You'd be paying bills and for food wherever you lived.

It may be unpopular but I agree.

children in the equation changes things, and also how long you have been together and when he bought the house adn where you were at the time.

But you cant just get into a relationship and expect a stake.

Howshouldibehave · 01/04/2021 19:54

Are you married?

canigooutyet · 01/04/2021 19:54

No I wouldnt. Why would I work my arse off to buy something only for someone at a later date to want a share because we share a bed
I would expect t them to contribute to utilities and food. And hopefully the money saved on rent would be saved so they could either buy something of their own or for deposit etc to buy something together

LemonDrizzles · 01/04/2021 19:54

Are you married or engaged?

AnneLovesGilbert · 01/04/2021 19:54

Is marriage on the cards? How long term do you mean?

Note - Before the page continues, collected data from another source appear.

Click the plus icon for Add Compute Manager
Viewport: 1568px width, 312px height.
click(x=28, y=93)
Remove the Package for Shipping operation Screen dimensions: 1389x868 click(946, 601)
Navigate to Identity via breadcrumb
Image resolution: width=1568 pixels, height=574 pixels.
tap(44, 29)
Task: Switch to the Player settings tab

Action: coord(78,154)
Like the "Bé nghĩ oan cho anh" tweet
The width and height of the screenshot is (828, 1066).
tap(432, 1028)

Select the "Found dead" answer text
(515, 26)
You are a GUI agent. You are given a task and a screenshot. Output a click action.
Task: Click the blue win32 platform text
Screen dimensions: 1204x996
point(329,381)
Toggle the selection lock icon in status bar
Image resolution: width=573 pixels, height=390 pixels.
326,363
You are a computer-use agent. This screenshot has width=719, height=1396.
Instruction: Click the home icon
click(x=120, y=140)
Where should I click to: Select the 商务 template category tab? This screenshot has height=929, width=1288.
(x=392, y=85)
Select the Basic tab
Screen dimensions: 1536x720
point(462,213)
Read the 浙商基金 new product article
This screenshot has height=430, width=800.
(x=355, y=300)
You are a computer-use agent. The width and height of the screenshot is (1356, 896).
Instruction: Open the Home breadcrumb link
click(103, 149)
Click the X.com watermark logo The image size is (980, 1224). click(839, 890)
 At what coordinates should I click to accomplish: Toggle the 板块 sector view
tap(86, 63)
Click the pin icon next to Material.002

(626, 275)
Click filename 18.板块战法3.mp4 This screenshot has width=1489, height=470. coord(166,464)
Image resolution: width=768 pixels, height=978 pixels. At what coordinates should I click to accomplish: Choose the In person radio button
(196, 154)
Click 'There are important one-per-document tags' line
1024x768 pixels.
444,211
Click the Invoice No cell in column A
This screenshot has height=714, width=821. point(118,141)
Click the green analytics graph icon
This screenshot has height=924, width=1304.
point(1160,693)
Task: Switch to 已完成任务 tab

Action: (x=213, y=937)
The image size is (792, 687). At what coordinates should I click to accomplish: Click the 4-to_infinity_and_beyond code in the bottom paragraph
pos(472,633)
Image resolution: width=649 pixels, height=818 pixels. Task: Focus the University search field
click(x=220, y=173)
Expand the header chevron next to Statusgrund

It’s his asset that he’s invested in and gets to benefit from. There are lots of variables which impact these sorts of decisions but unmarried you’re two separate individuals and he doesn’t want to risk losing what’s probably his biggest asset if you split up. You can see where he’s coming from.

You’re presumably considerably better off by being with him already as you’re not paying rent and you would be if you lived elsewhere.

TakeYourFinalPosition · 01/04/2021 19:54

No, I wouldn’t.

I moved into my DHs flat when we got serious. I wasn’t on the mortgage until we were married. He paid the deposit and the mortgage, I paid food and some of the bills. It was his house.

I wouldn’t put anyone on the mortgage until we were married. I wouldn’t make any payments towards the mortgage, either - just split the costs “differently”, so you pay food and he pays the mortgage, for example, if the balance each other out. Your benefit from the situation is that you live rent free, rather than that you gain half his deposit.

But it’s not straightforward to add someone to a mortgage. It’s doable, but complicated. You’ll need a credit check, it can incur costs if you’re inside a fixed term, etc.

NailsNeedDoing · 01/04/2021 19:55

No, I wouldn’t, not if we weren’t planning to marry, and not if I hadn’t contributed to the deposit or mortgage payments.

drpet49 · 01/04/2021 19:55

No I wouldn’t either.

NoSquirrels · 01/04/2021 19:55

How old are your DC?

Have you discussed getting married? If not, why not?

StephenBelafonte · 01/04/2021 19:56

We have dc but he says i wanted them :-

In that case, he's a bit of a cunt isn't he? Leaving you to take the financial hit for the kids whilst he gets on and builds himself a nice little pile of assets, safe in the knowledge he's getting easy access to sex, children raised for free, financial help running the house and domestic chores carried out.